(Collected data)
· · · · ·

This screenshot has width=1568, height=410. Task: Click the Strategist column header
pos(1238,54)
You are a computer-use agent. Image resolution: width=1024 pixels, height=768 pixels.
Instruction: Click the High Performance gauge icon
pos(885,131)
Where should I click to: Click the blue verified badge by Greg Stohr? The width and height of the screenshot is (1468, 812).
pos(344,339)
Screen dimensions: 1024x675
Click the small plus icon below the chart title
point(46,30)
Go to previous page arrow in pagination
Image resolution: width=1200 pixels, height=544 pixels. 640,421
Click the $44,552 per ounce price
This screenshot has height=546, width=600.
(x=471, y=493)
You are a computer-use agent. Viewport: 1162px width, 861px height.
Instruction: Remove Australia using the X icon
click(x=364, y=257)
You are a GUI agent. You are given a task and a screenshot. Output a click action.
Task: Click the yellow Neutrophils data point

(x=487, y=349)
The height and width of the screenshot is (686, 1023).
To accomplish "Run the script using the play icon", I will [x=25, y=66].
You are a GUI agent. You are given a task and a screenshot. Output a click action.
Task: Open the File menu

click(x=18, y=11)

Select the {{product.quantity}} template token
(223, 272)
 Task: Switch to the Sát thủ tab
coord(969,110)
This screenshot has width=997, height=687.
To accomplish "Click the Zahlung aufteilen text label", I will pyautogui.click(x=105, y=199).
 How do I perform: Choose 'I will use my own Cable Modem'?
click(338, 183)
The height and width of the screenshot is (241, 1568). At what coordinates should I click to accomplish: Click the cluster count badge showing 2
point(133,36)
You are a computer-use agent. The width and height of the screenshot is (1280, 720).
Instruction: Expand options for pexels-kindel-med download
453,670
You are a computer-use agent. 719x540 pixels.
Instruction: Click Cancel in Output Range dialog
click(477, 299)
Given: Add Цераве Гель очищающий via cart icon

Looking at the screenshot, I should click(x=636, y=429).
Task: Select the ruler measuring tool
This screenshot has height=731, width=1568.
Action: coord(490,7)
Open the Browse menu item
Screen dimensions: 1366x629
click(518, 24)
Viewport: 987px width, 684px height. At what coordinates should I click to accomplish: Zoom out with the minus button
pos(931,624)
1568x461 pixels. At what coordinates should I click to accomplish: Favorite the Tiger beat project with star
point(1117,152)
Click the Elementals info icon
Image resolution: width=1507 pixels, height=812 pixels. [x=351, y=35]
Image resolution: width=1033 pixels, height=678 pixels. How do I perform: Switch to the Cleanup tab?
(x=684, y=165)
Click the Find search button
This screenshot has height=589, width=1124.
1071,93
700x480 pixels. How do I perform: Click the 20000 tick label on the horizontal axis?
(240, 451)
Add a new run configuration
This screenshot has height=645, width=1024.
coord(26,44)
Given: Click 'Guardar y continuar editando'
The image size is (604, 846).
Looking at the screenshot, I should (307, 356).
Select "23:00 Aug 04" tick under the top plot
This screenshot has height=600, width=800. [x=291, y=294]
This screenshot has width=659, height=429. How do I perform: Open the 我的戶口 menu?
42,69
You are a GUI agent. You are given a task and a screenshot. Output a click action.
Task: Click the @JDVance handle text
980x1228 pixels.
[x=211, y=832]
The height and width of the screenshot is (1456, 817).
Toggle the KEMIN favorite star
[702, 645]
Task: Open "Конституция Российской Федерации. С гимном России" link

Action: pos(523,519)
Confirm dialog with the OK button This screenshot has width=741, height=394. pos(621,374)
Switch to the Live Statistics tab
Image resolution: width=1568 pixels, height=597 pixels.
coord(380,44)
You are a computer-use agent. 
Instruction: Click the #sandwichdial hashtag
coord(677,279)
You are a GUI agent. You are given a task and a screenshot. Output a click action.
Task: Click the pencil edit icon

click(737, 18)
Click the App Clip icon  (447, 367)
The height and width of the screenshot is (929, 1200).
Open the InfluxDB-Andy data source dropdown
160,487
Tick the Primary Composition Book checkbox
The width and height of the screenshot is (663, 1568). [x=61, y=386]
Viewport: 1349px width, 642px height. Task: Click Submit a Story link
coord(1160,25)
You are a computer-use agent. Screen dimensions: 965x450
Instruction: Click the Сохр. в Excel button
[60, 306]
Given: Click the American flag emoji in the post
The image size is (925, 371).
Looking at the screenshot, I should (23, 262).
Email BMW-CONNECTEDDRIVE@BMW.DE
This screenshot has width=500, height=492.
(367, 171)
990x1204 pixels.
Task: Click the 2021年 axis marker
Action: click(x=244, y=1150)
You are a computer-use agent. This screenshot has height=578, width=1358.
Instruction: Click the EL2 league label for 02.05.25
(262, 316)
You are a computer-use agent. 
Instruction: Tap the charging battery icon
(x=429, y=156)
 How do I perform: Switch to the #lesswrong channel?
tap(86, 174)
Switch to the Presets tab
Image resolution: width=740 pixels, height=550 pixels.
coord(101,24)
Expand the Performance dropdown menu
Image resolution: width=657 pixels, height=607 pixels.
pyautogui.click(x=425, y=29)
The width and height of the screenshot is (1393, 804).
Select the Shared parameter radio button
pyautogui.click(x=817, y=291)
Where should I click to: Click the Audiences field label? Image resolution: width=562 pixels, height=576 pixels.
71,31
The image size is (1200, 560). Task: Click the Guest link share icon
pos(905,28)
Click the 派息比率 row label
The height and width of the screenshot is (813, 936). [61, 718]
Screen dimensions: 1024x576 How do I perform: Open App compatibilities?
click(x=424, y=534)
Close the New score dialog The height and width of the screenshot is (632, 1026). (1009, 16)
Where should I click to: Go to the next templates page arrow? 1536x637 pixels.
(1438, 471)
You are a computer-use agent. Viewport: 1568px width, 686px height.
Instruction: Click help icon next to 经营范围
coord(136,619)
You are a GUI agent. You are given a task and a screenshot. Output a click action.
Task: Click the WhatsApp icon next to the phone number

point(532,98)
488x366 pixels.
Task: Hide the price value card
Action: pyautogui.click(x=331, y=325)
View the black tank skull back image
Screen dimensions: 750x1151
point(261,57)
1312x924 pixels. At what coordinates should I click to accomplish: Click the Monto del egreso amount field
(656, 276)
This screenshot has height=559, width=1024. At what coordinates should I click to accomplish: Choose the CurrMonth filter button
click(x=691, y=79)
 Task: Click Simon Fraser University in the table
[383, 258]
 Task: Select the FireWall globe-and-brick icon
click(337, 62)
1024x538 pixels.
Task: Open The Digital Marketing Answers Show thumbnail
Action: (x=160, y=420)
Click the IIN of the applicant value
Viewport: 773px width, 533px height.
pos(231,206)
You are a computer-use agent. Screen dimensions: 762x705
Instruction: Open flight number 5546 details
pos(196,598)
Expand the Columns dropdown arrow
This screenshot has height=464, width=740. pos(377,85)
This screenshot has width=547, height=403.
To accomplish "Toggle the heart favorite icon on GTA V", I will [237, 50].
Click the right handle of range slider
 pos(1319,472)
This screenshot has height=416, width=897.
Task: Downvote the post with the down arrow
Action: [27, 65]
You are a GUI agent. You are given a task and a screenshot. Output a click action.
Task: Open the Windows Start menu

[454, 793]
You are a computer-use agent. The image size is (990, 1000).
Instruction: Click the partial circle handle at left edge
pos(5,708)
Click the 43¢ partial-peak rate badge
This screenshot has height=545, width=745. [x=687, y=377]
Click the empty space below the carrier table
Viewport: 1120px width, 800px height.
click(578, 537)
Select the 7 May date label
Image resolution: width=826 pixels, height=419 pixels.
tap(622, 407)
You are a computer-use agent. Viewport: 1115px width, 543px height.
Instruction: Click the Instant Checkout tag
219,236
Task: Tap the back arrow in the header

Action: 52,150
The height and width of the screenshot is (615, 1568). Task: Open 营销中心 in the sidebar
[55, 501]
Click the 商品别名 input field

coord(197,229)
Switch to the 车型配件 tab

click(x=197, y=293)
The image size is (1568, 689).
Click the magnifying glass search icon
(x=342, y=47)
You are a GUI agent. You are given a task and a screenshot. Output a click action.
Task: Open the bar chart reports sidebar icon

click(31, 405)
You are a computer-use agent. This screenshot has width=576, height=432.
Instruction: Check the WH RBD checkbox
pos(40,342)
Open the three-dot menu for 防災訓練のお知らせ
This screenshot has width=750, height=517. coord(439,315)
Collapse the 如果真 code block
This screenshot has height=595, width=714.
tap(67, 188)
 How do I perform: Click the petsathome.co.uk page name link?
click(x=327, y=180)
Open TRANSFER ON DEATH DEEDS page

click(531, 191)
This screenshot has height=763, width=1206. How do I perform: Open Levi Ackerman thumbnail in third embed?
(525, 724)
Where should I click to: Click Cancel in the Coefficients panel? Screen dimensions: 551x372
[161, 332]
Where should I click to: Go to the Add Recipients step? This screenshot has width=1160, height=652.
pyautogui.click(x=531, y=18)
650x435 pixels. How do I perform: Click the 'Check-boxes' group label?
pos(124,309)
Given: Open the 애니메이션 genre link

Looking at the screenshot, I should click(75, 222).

· · · · ·

Filter the entries and keep only the lines holding "text".

## [Task result]
To accomplish "Click the Zahlung aufteilen text label", I will pyautogui.click(x=105, y=199).
Task: Click the @JDVance handle text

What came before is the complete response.